TASK TO CARRY OUT: Copy the listing below word for word, omitting the pictures.

· · · · · · ·

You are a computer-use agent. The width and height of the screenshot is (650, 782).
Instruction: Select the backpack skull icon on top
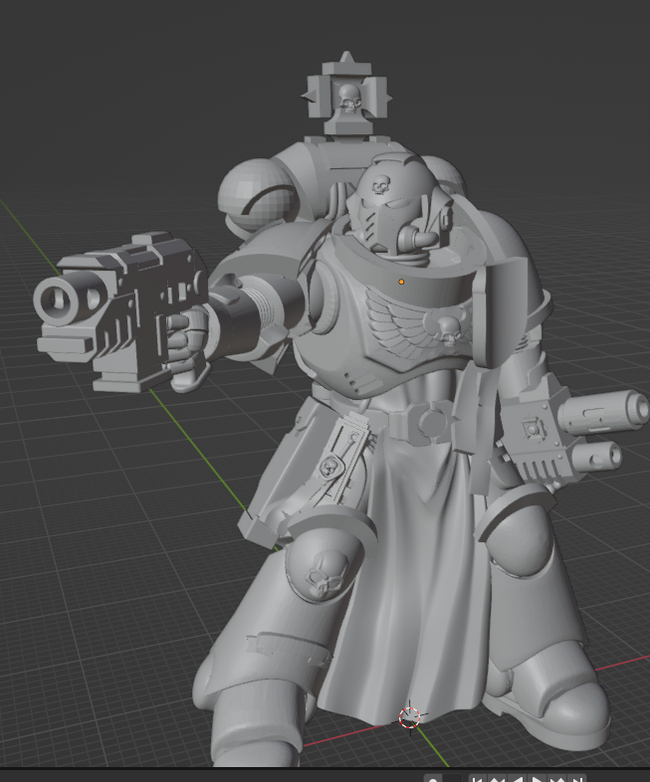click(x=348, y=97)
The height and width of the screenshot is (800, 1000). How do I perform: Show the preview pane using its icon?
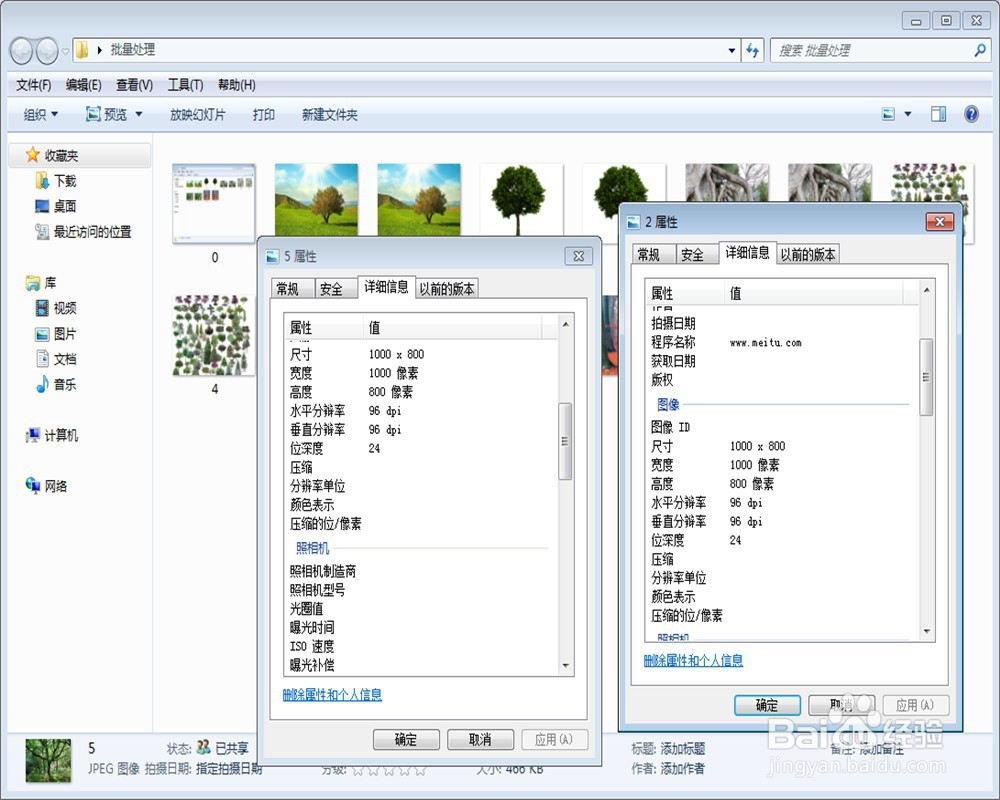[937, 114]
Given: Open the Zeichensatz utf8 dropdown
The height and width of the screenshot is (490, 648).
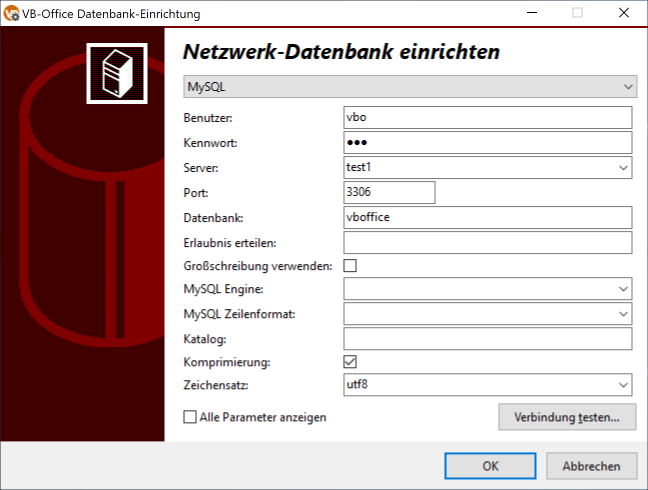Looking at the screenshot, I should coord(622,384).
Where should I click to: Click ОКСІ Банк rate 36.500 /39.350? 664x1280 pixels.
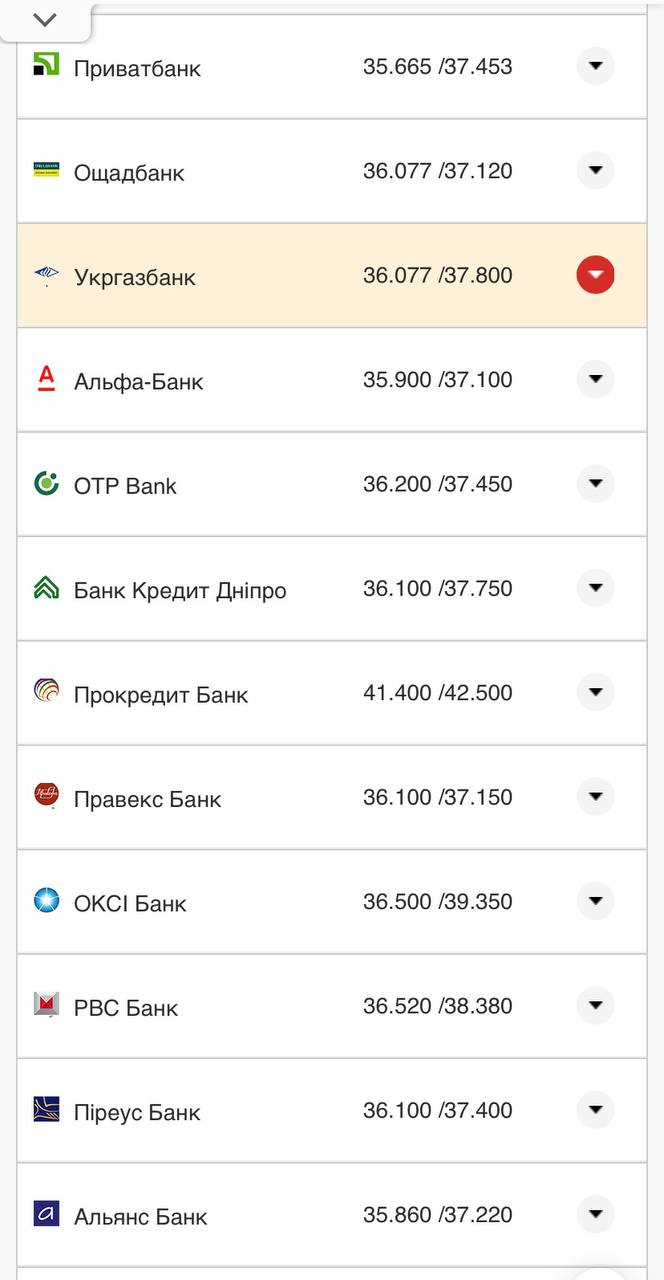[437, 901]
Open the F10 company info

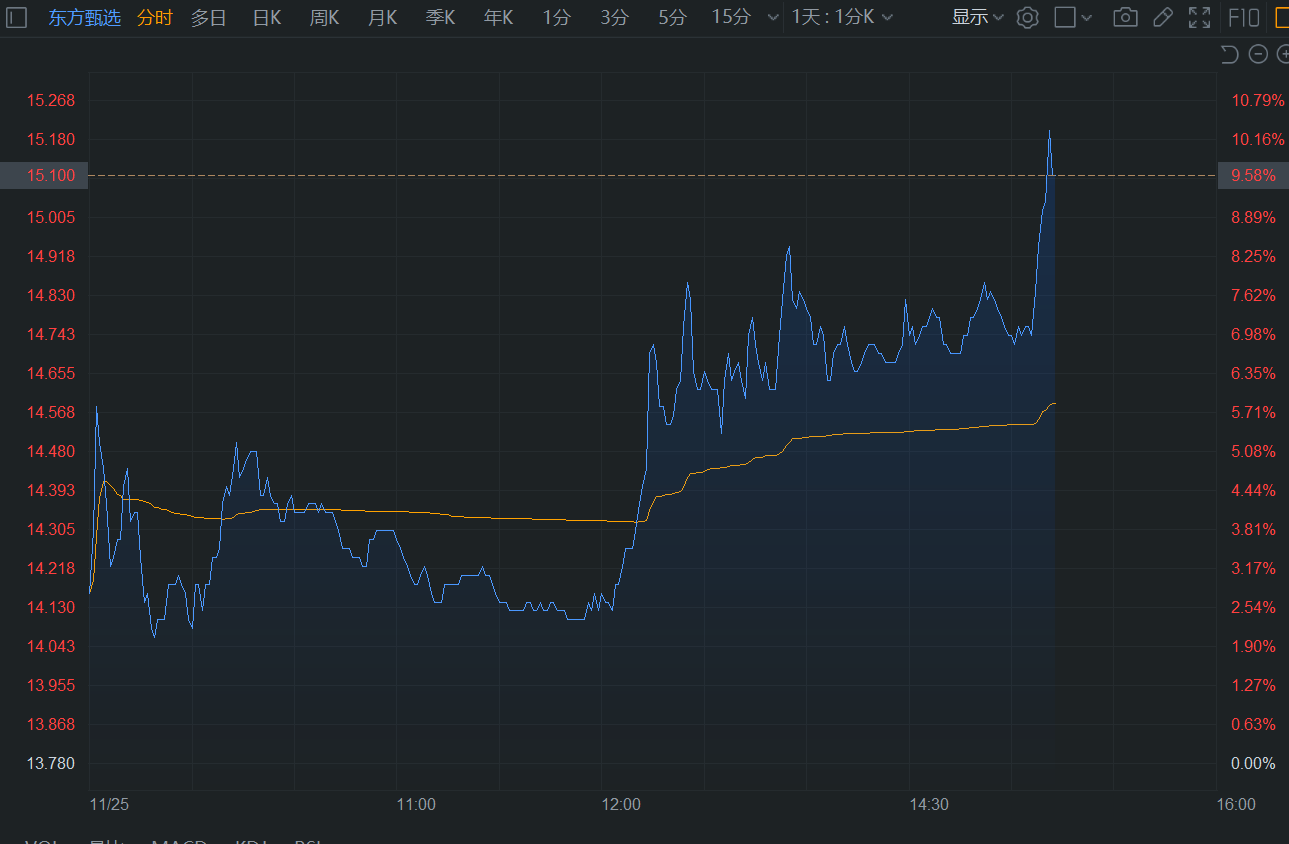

· · · · · · ·

SOLUTION:
You are a computer-use agent. The width and height of the screenshot is (650, 782).
Instruction: Select the backpack skull icon on top
click(x=348, y=97)
The height and width of the screenshot is (800, 1000). How do I perform: Show the preview pane using its icon?
[937, 114]
Given: Open the Zeichensatz utf8 dropdown
The height and width of the screenshot is (490, 648).
Looking at the screenshot, I should coord(622,384).
Where should I click to: Click ОКСІ Банк rate 36.500 /39.350? 664x1280 pixels.
[437, 901]
Open the F10 company info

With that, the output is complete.